Understaffing has long been an issue, said Cooper, who on Tuesday gave hospital administrators an ultimatum — bring staffing levels into compliance with Title 22 in the next 30 days or “I will be reporting my tracking sheet to the full Health Commission and to the state,” she said.
“At the end of the day nurses get disciplined for not following hospital protocols and procedures but the hospital gets to willingly violate the law? It’s unacceptable,” said Cooper.
It is unclear if the hospital has been cited for staffing violations. A spokesperson for the San Francisco Department of Public Health, which the hospital is a part of, deferred comment to ZSFGH’s spokesperson, who did not respond to inquiries about the allegations by press time.
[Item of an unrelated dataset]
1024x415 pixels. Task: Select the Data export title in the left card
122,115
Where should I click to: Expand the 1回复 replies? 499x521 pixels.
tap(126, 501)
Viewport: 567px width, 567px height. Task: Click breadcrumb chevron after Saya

Ahead of the move into a new, $1 billion facility at its Potrero Avenue campus, the hospital implemented a new management system, Lean, and electronic record platform, Epic. Workers blamed this change for many of the staffing issues.
Holding up signs that read “Epic + Lean = Racism & Union Busting,” a group of pharmacists and food service workers who rallied in front of the hospital Wednesday alleged that the hospital’s implementation of the “Epic” and “Lean” initiatives have kept staffing at minimum, while pushing workers to do more.
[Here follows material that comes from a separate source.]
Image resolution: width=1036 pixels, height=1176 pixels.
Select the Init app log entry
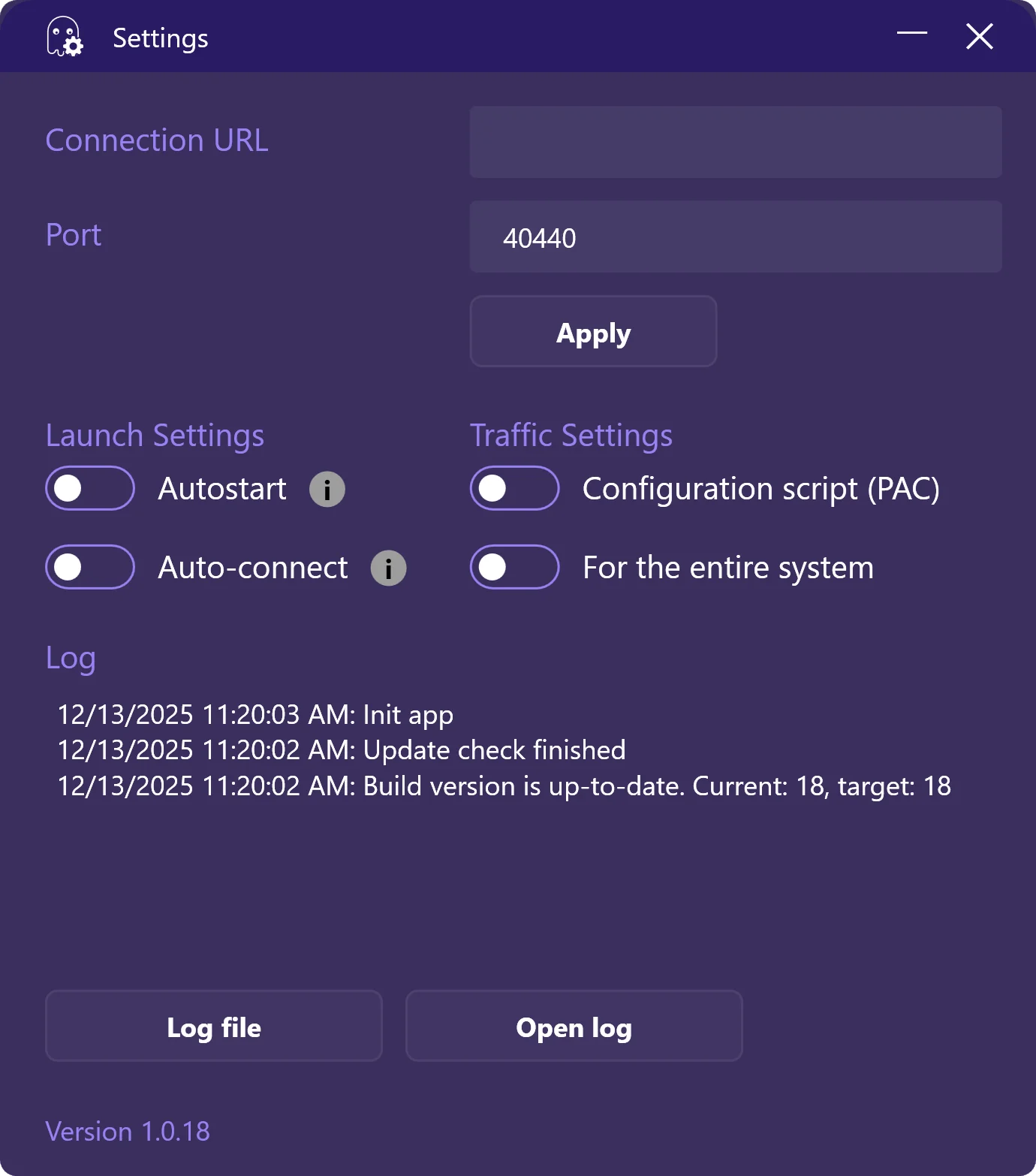tap(255, 714)
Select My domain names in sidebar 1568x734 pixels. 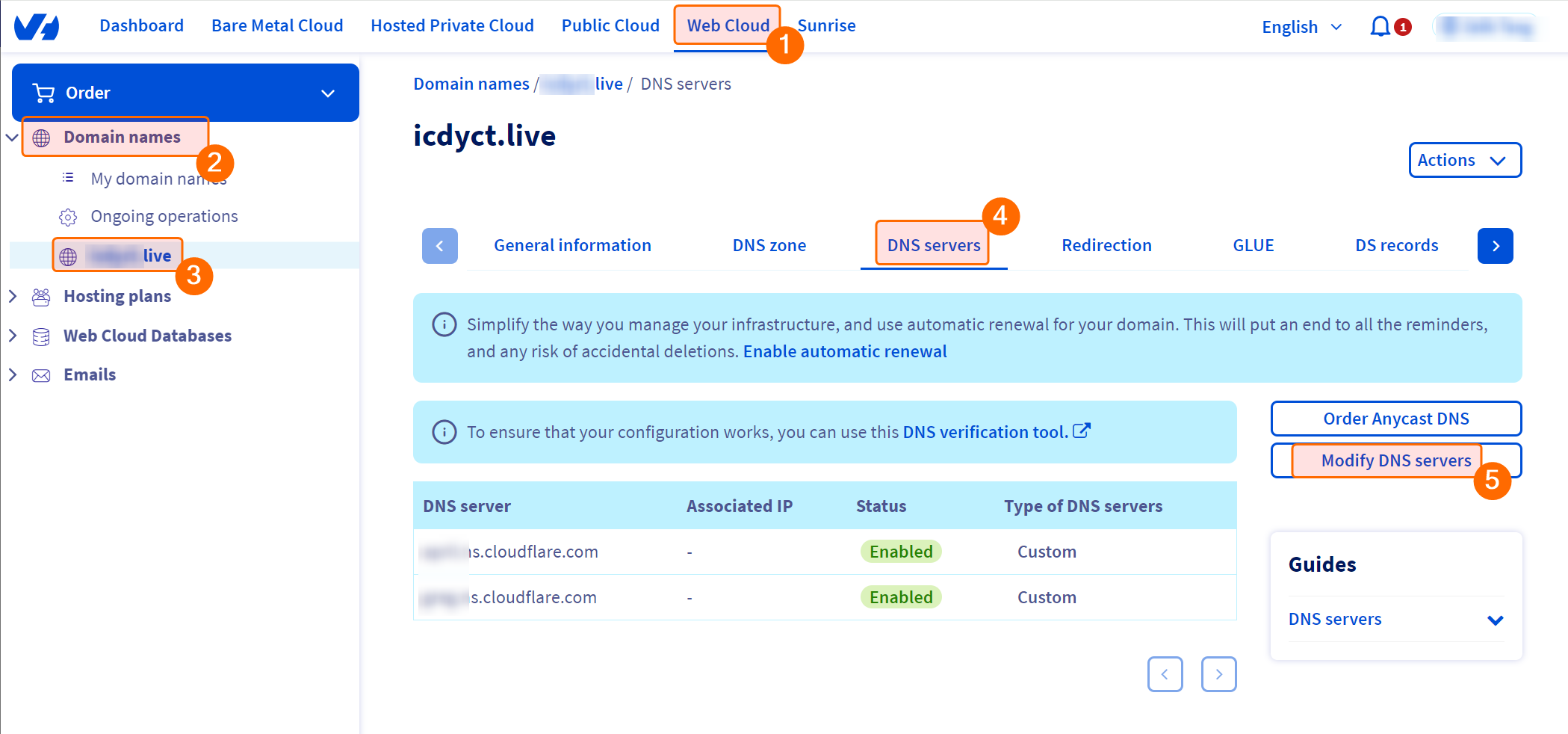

Epic is the single database platform contracted under the San Francisco Health Department’s push to unify electronic health records, and went live in August. The City has authorized a $377 million budget over the next 10 years to accomplish the contracting, staffing, training, infrastructure and equipment required for the new system’s implementation.
Lean is an “improvement methodology and management system based on the Toyota Management System,” according to a 2014 memo on Lean management at the hospital to the Health Commission’s Joint Conference Committee. It is described as an organization’s “cultural commitment to applying the scientific method to designing, performing and continuously improving” the work of teams of people.
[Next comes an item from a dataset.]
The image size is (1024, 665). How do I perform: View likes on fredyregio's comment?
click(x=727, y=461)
“It’s based on the Toyota plan where they would design the workflow to be more efficient but at the same time have people do more with less. Less staff, more work,” said Pharmacy Technician John Wadsworth.
Some who complained have said they face retaliation.
Earlier this month, longtime ZSFGH registered nurse Sasha Cuttler reported the hospital to the California Labor Commissioner’s Office and the U.S. Occupational Safety and Health Administration over allegations of retaliation.
Cuttler alleged that he has been removed from oversight positions on various regulatory boards and denied promotions after advocating for patient protections, data transparency and for stripping Zuckerberg’s name from the hospital.
The hospital has previously denied Cuttler’s allegations of retaliation, and said that it would cooperate with all investigations into the matter.
Cuttler said that he has been concerned about the hospital’s adaption of the Lean quality improvement scheme because “research has not been able to find that Lean improves patient safety or the efficiency of care, patient satisfaction or nurses’ satisfaction.”
“The fact that this is not evidence-based is concerning as well because it’s a lot of money going to that and then they say they don’t have enough money to provide sufficient nurses and nurses’ aids,” said Cuttler. “Their hope is that [Lean] will ultimately lead to being more efficient and make patients happier, but we are not an assembly line… and speed is not the most important virtue when it comes to safety.”
Nurses who testified at Tuesday’s meeting agreed.
“We are filling up our [resuscitation] rooms a lot more than we should be,” said Will Carpenter, a registered nurse with the hospital’s Emergency Department. “We used to have a few trauma rooms open in the old department, now we are trying to shuffle people around to get them into a trauma bed. We are constantly filling up every space we have and we just don’t have the nurses to care for all of these patients.”
ZSFGH spokesperson Brent Andrew told the San Francisco Examiner on Thursday that Lean is a way to “facilitate better patient-focus, constant improvement in our processes, and greater employee engagement in idea-generation and decision-making,” not “a job-reduction strategy.” He added about Epic that all staff required to use the system will be trained and supported, and that the hospital has communicated that “no one will lose their job because of this effort.”